Mais pas tous les clips, comme vous le savez, mais bien ceux qui méritent particulièrement d’être vus, ne serait-ce que pour l’effort et la créativité fournis pour ne pas être qu’une vidéo qui perdra en trente secondes attention et intérêt à vos regards. Ainsi sont mis de côté la masse de clips qui ne sont que montages d’images live (et puis c’est triste des concerts où vous n’étiez pas) ou de plans sur les musiciens filmés sous toutes les coutures dans un entrepôt, une cave, dans leur salle de répèt’ (rayez la mention inutile) et qui finiront comme source de fond sonore pendant que vous naviguerez parmi vos autres onglets ouverts. Rien à voir avec une quelconque volonté de dénigrer le travail sur ces derniers dont le but n’est jamais que de valoriser la musique d’artistes qui n’ont pas toujours les moyens de s’offrir toute une dramaturgie ou une mise en scène à la Michael Bay alors qu’ils n’ont besoin que de continuer à faire vivre leurs créations par d’autres médiums que le disque. Il s’agit surtout de mettre en lumière une démarche artistique totale et d’encourager l’approche d’artistes dont le style musical n’a pas spécifiquement votre préférence mais qui pourront obtenir grâce à vos yeux par le plaisir esthétique apporté.
Chouchous, beignets… Bon, toi, tu vas faire connaissance avec la pointe de mes rangers !
Bon visionnage !
Breaking Benjamin – Ashes Of Eden (album Dark Before Dawn)
Le groupe Breaking Benjamin a une théorie.

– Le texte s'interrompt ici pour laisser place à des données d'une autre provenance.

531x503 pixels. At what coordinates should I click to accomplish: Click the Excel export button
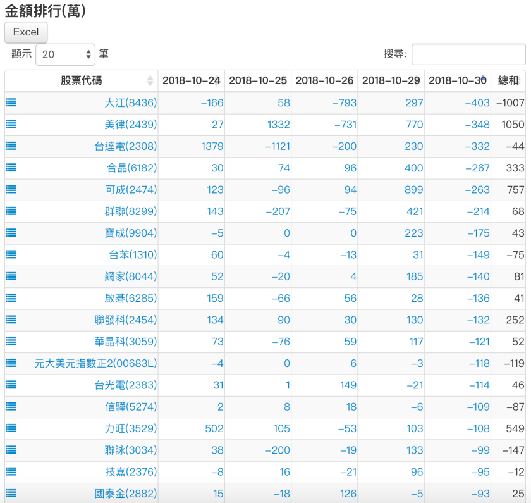25,32
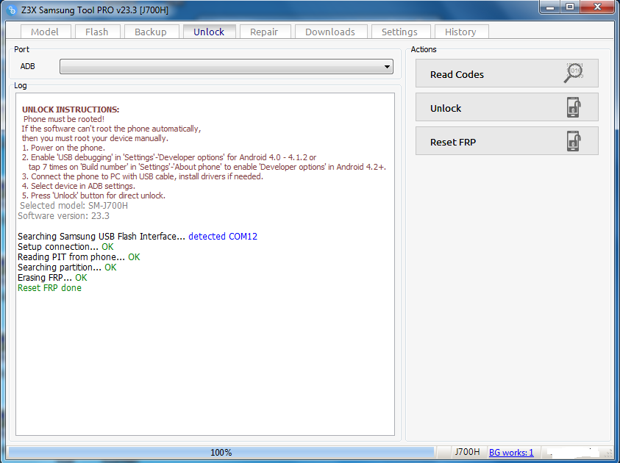Click the J700H status bar field
This screenshot has height=463, width=620.
(467, 452)
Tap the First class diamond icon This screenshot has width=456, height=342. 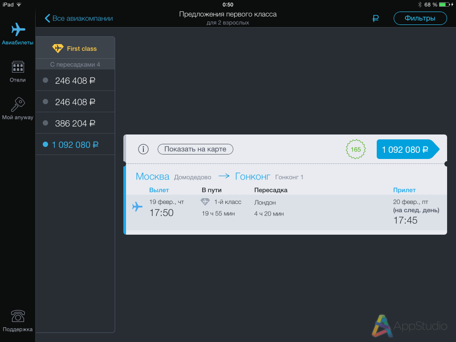(58, 49)
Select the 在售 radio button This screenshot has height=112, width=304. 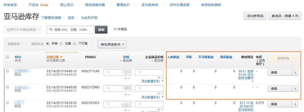point(61,44)
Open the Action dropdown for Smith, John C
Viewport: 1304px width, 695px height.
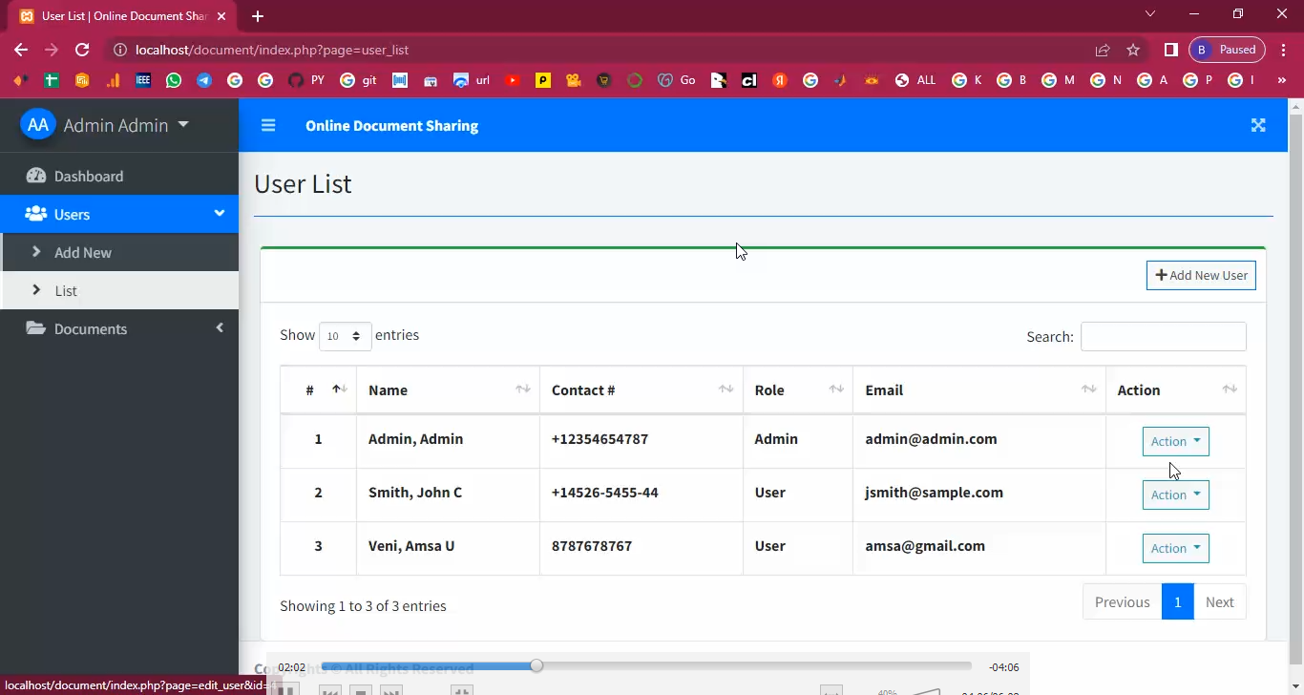pos(1175,495)
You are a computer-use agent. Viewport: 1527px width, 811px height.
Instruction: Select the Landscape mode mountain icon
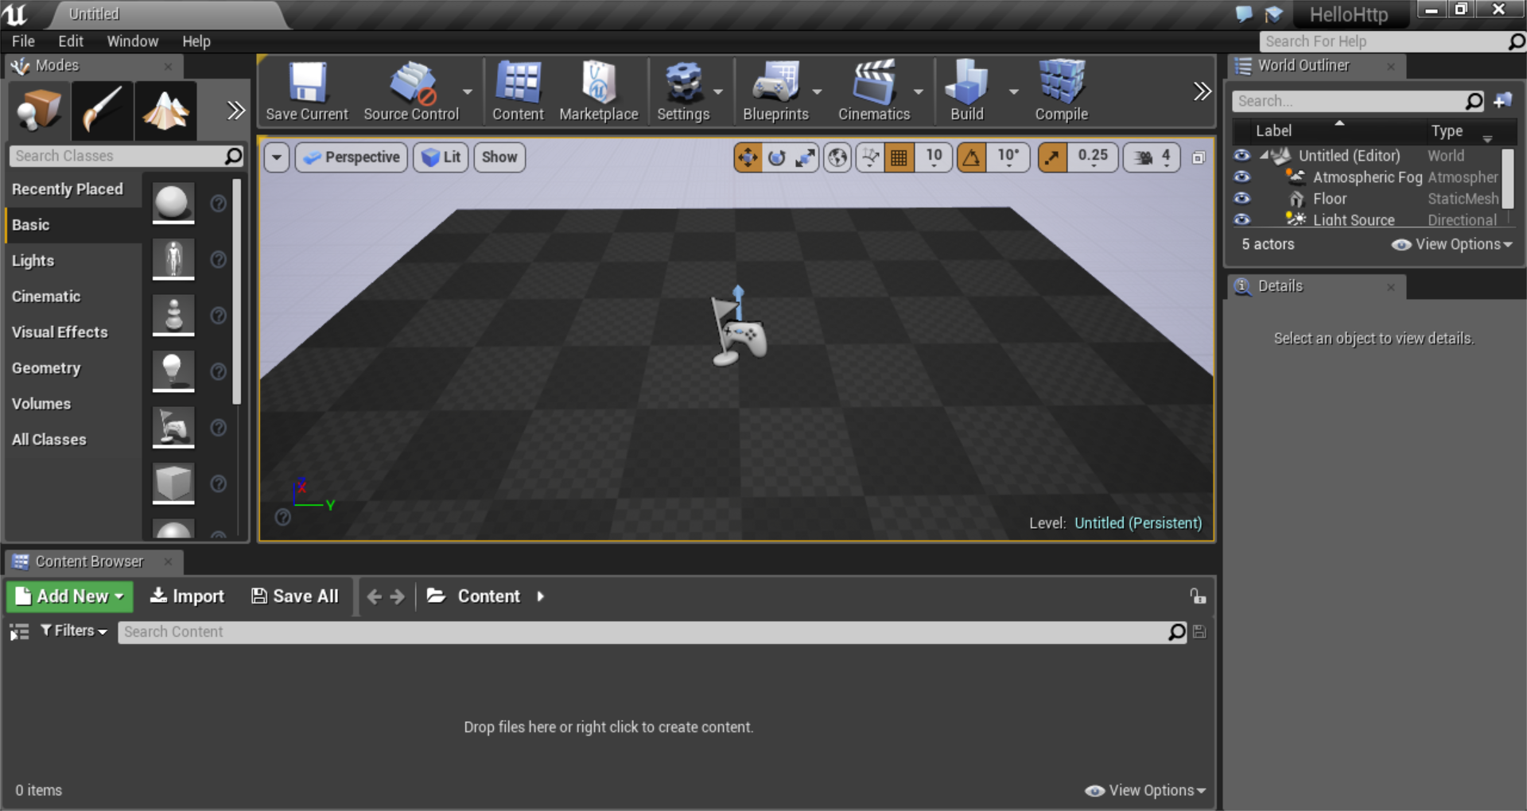(165, 110)

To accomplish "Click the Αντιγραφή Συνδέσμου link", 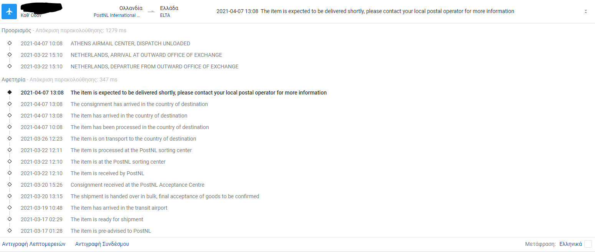I will 102,244.
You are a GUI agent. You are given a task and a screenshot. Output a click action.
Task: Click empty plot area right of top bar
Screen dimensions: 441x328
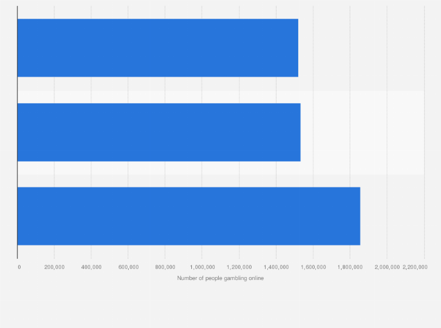pos(361,48)
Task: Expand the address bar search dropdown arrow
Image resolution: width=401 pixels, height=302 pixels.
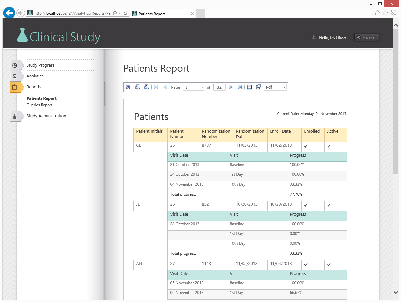Action: (120, 13)
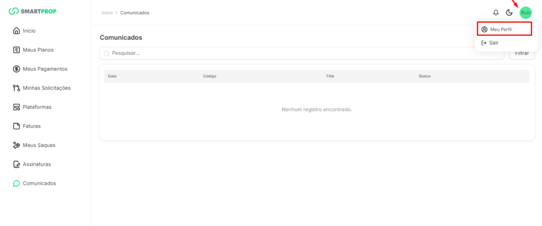542x226 pixels.
Task: Open Faturas document icon
Action: (16, 126)
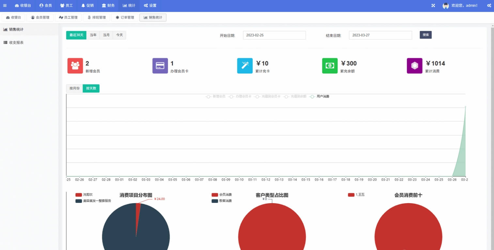The width and height of the screenshot is (494, 250).
Task: Open the 开始日期 start date picker
Action: click(x=274, y=35)
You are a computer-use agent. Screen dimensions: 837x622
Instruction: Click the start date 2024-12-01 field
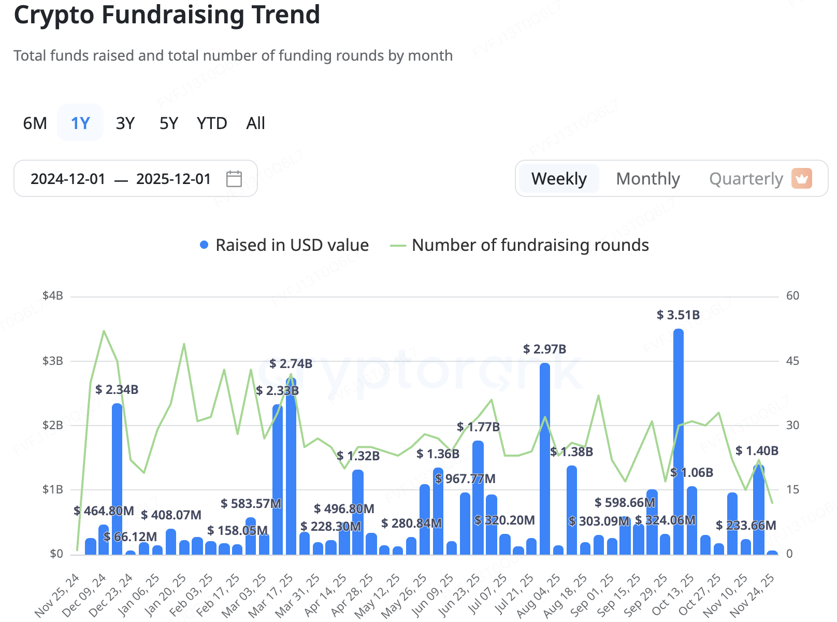pos(68,179)
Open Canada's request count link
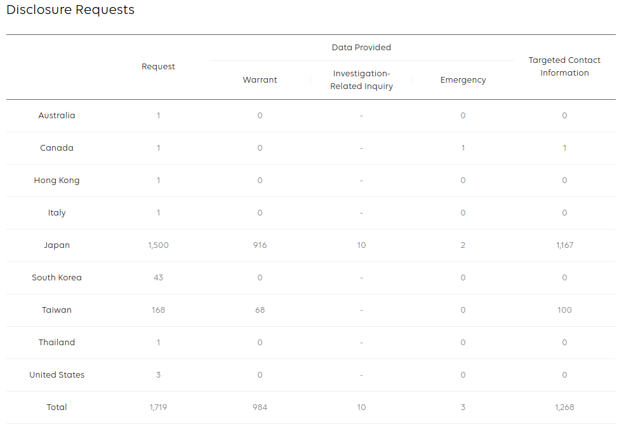The width and height of the screenshot is (631, 438). pyautogui.click(x=159, y=148)
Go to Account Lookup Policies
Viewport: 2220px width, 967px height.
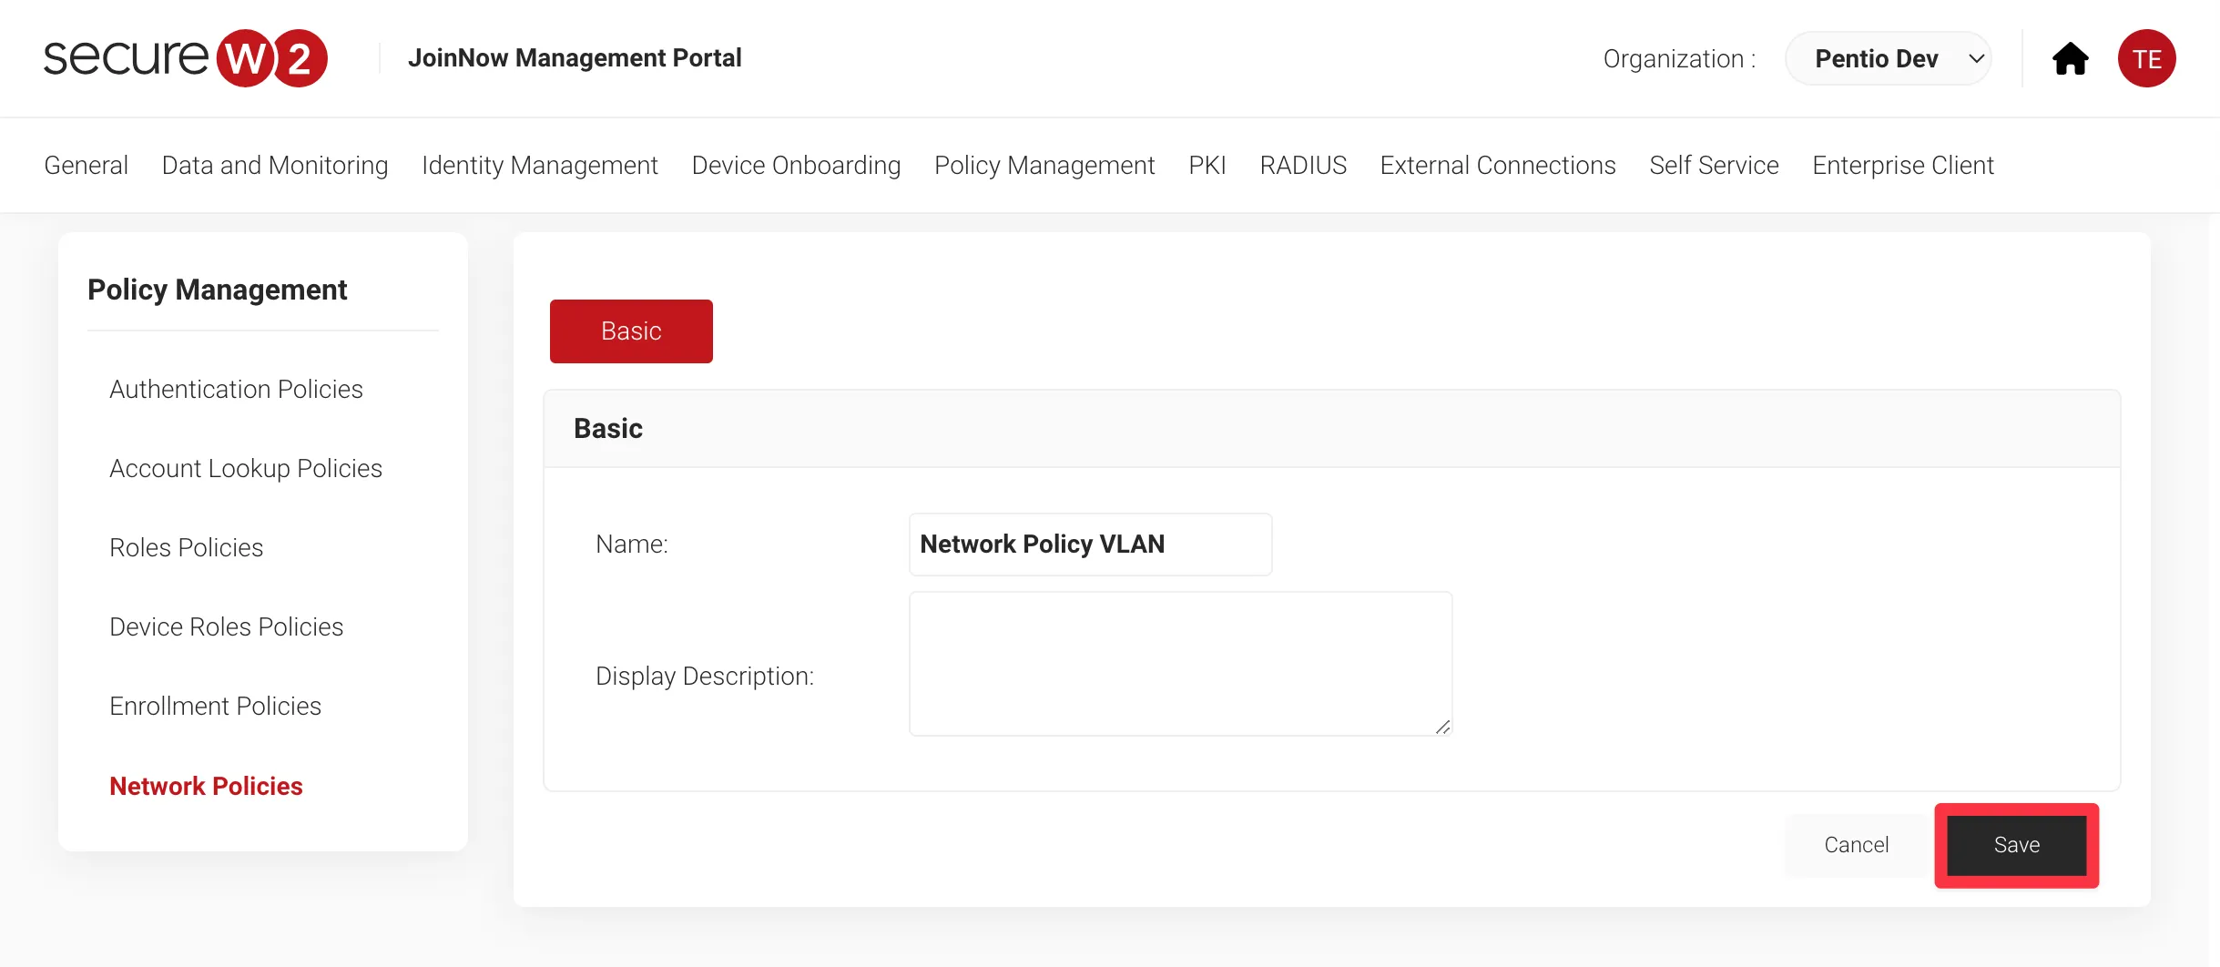pyautogui.click(x=246, y=468)
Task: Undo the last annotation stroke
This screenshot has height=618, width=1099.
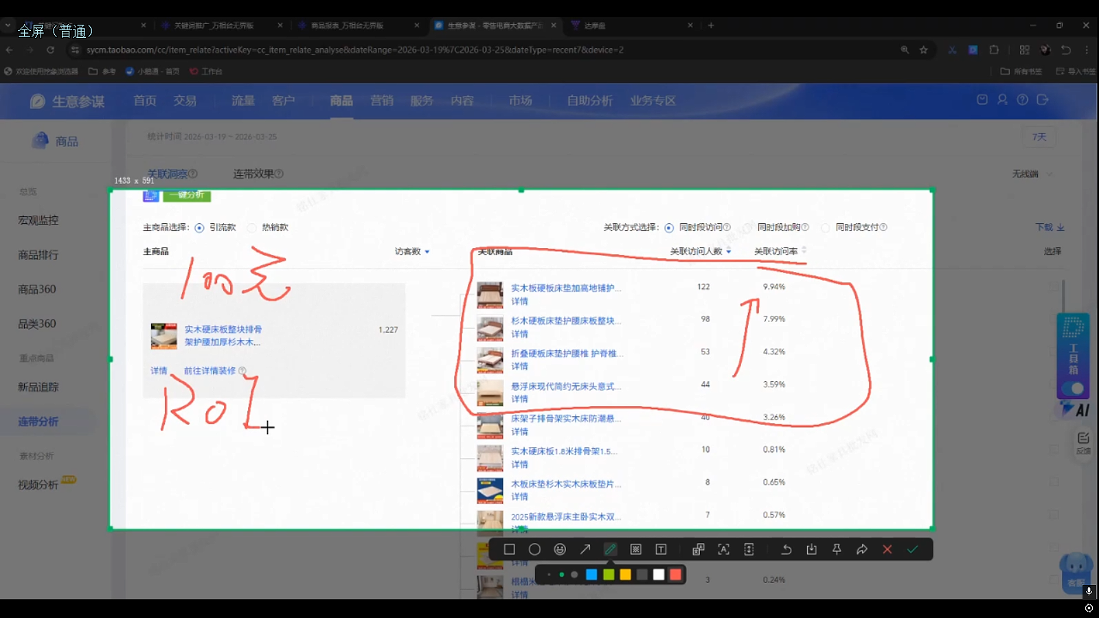Action: pyautogui.click(x=786, y=549)
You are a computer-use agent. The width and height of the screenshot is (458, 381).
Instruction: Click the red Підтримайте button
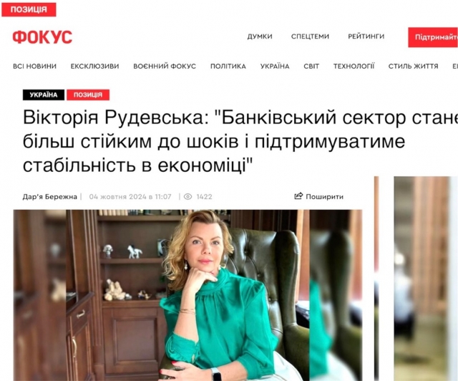click(x=433, y=37)
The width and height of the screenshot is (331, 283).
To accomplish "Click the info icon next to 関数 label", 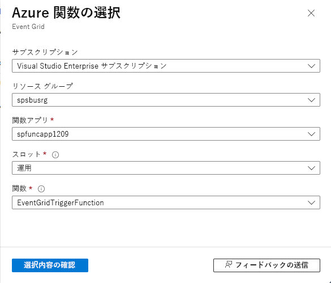I will click(41, 189).
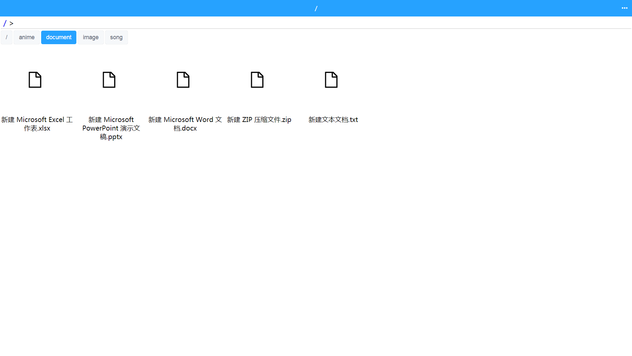Click the zip file icon
This screenshot has height=356, width=632.
pyautogui.click(x=257, y=80)
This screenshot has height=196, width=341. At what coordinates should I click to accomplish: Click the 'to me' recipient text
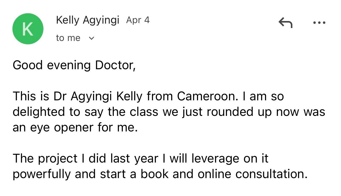68,38
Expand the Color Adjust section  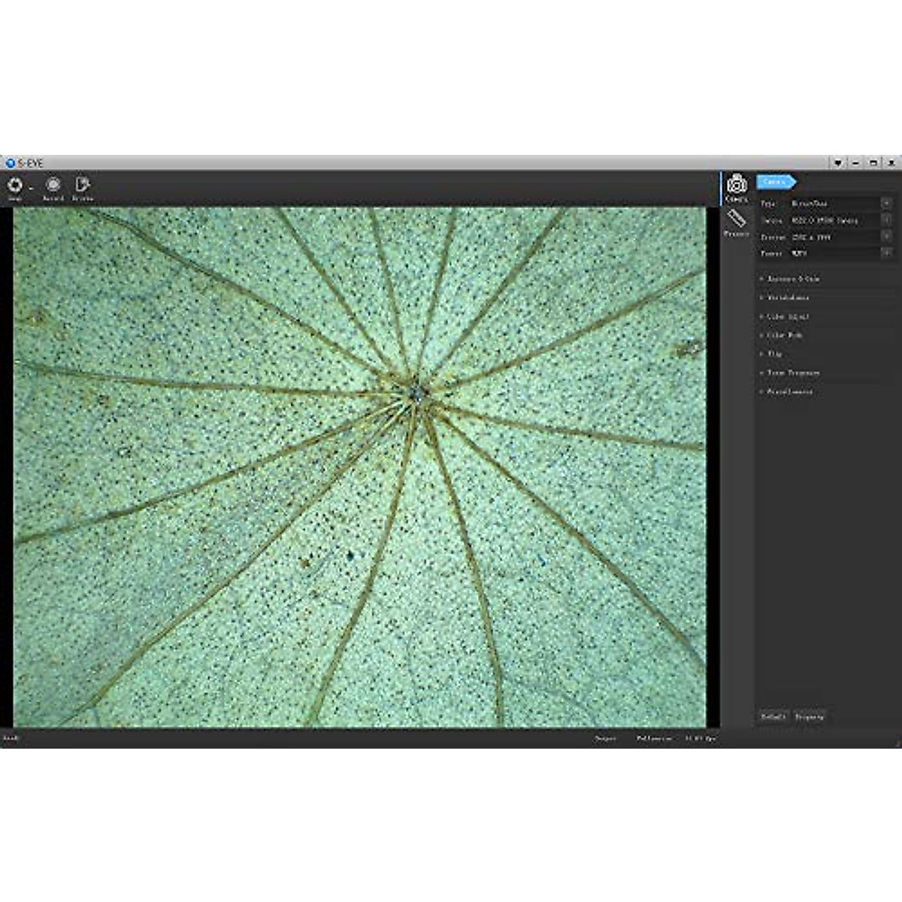pos(788,316)
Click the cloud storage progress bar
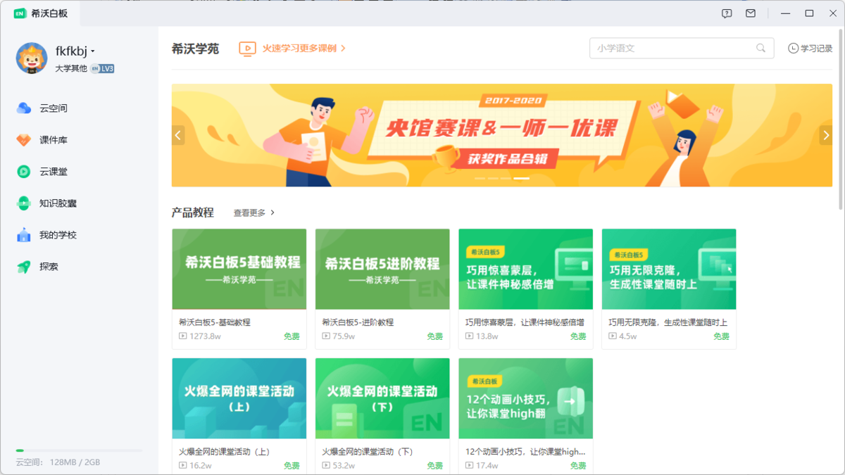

Écartez vos copains créationnistes (en fait, virez les tout bonnement de votre carnet d’adresse), voire les défenseurs de la panspermie car ils pourraient trouver à redire à cela. Et puis, tant qu’à faire, vos potes ufologistes ou alienophiles (ils n’arrêteraient pas de vous en parler). Parce qu’au bout d’un moment, les Tsoukalos de tout poil, ça commence à bien faire pour expliquer tout et n’importe quoi avec du ‘tit gris. Alors, l’idée tient en trois mots : Ashes Of Eden. Les Cendres de l’Éden. Cendres. Et Éden. L’origine du monde. Et la fin de quelque chose d’autre. La mort. Et quelque chose de pur et paradisiaque. Quelque chose d’originel mais vers lequel l’Homme a sans cesse tenté de retourner. Un Paradis perdu lié à la désintégration. Bon, assez d’explication de texte pour trois mots. La bande de Ben Burley s’offre un petit bout de space-opera esthétiquement flatteur pour la rétine et qui, en même temps, lance une idée au sujet de l’origine de la vie sur Terre. Mais avec quand même un petit côté Tsoukalos (Giorgio, on t’aime), parce que bon, « Aliens », quoi.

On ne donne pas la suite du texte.